Gellman is not the only one admonishing us about our dark future. Last month, three senior retired Army generals — Paul D. Eaton, Antonio M. Taguba and Steven M. Anderson — in an opinion piece in The Washington Post issued a bone-chilling warning “about the aftermath of the 2024 presidential election and the potential for lethal chaos inside our military, which would put all Americans at severe risk.”
Among the attackers on the Capitol were veterans and “active-duty members of the military,” the generals wrote. More than a hundred retired military officials “released a letter echoing Donald Trump’s false attacks on the legitimacy of our elections.” In a future disputed election leading to another insurrection, the military chain of command might split along the political partisan lines, the generals warned.

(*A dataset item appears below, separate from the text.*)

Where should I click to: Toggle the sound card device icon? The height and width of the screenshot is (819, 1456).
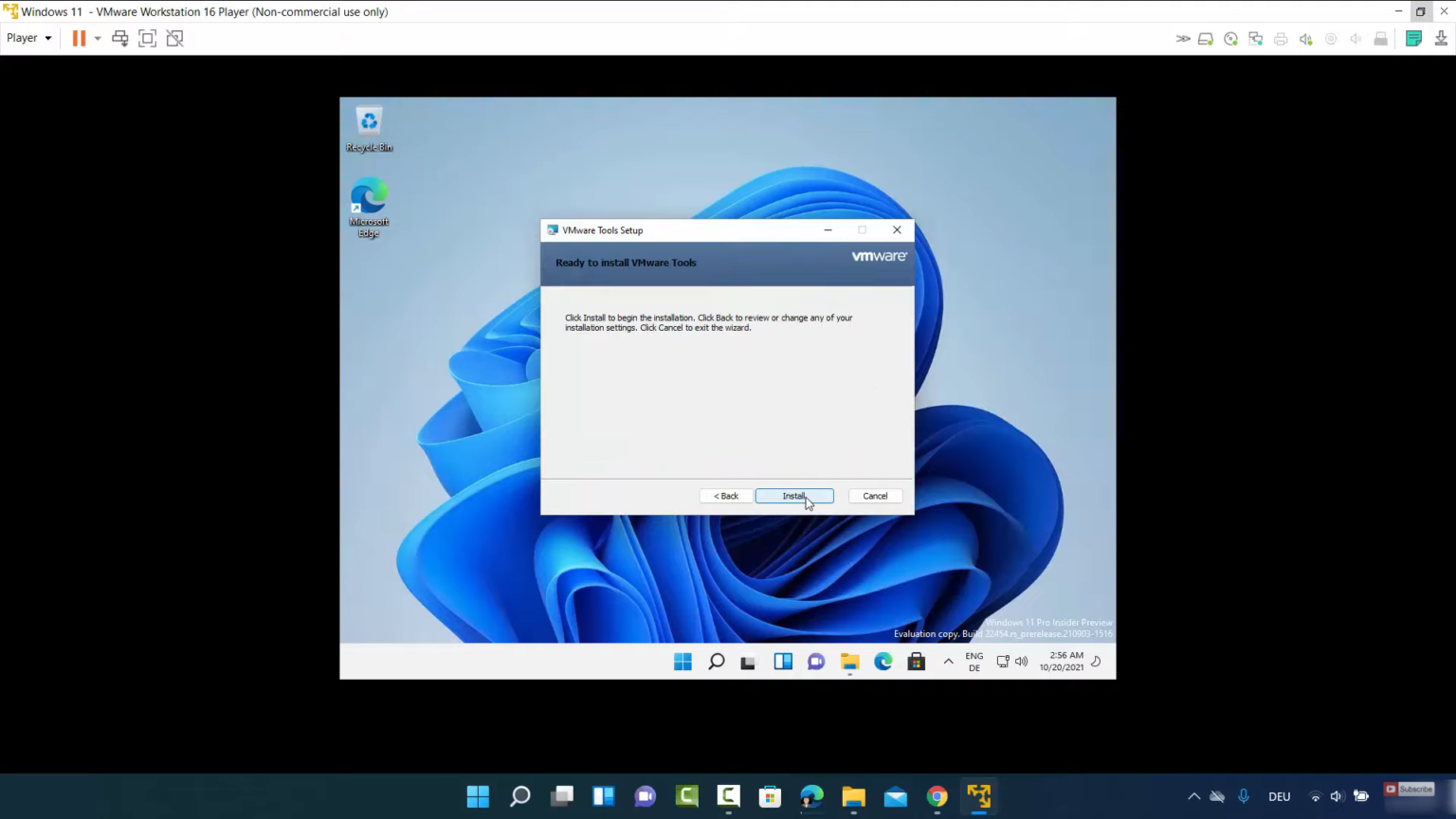[x=1306, y=39]
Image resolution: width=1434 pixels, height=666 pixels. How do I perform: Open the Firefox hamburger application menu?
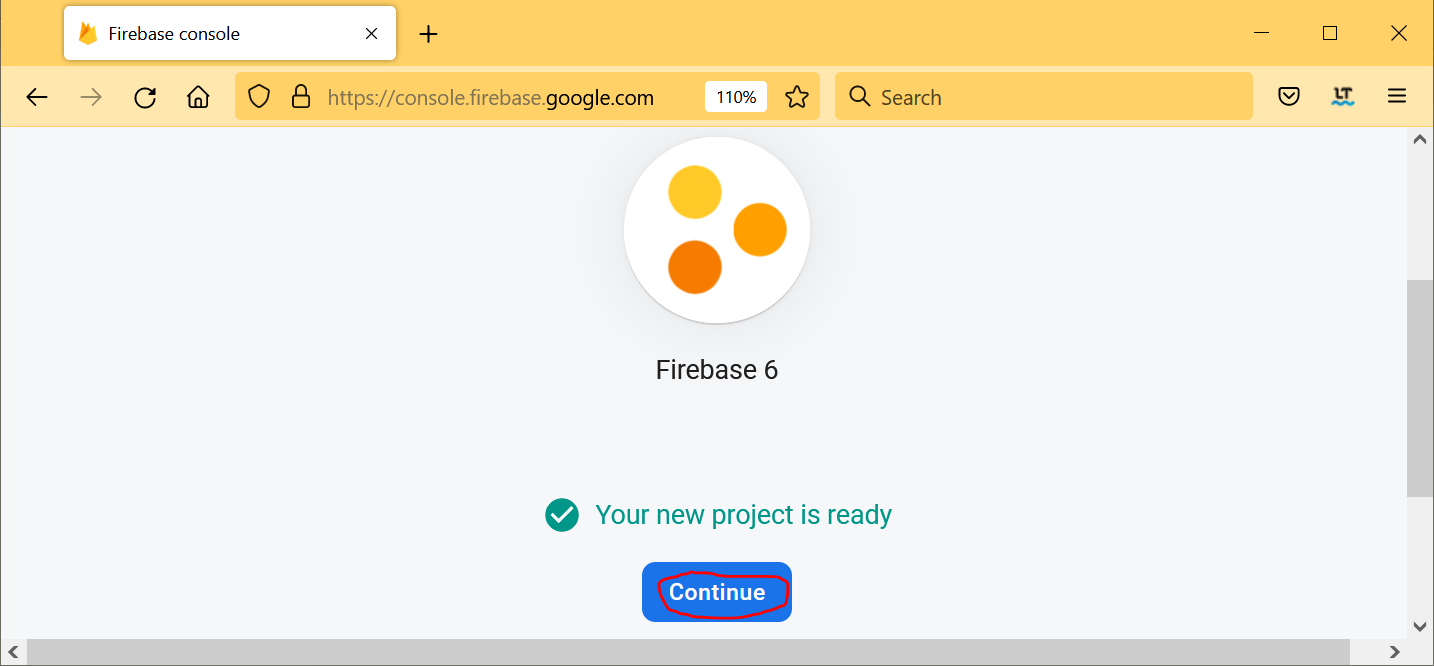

The world too was watching. As is well-known, after the Jan. 6 Capitol assault, Gen. Mark A. Milley, chairman of the Joint Chiefs of Staff, hurried to assure his Chinese counterpart that the United States was stable and “the nation’s nuclear defense chains were secure from illegal orders.”
With these apocalyptic premonitions in some of the media about our bleak future — another insurrection, a second civil war, the fear that both the Supreme Court and the military might be compromised — it’s time for corporate America to make an existential choice: Either to go with the flow of uncompromising political partisanship, or accept the political responsibility of helping to protect democracy in its own enlightened self-interest.
There’s no gainsaying the fact that entrepreneurial, innovative capitalism cannot survive without a well-functioning democracy based on inclusive, fair and transparent elections that generate the people’s trust.
There are several ways corporate America can exercise its political power to protect democracy.
First, launch massively persuasive media campaigns regarding the need for fair and transparent elections, urging the Senate to pass the Voting Rights Act that sets up national standards. Tech giants must unleash the creative power of social media to strengthen democracy, the bedrock of American capitalism.
Second, make collective and coordinated efforts at state and national levels to judiciously fund candidates of both parties who see the need for electoral reforms, and withhold donations to politicians who keep up with misinformation and Trump’s Big Lie.